*** Excerpted data ***
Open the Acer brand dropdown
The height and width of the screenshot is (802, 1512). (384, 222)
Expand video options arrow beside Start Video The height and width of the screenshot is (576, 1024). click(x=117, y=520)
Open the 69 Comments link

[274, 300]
*** End of Excerpted data ***
• Your task: Every line must be copied exactly as it stands above.

• Solution to this problem:
Open the Acer brand dropdown
The height and width of the screenshot is (802, 1512). (384, 222)
Expand video options arrow beside Start Video The height and width of the screenshot is (576, 1024). click(x=117, y=520)
Open the 69 Comments link

[274, 300]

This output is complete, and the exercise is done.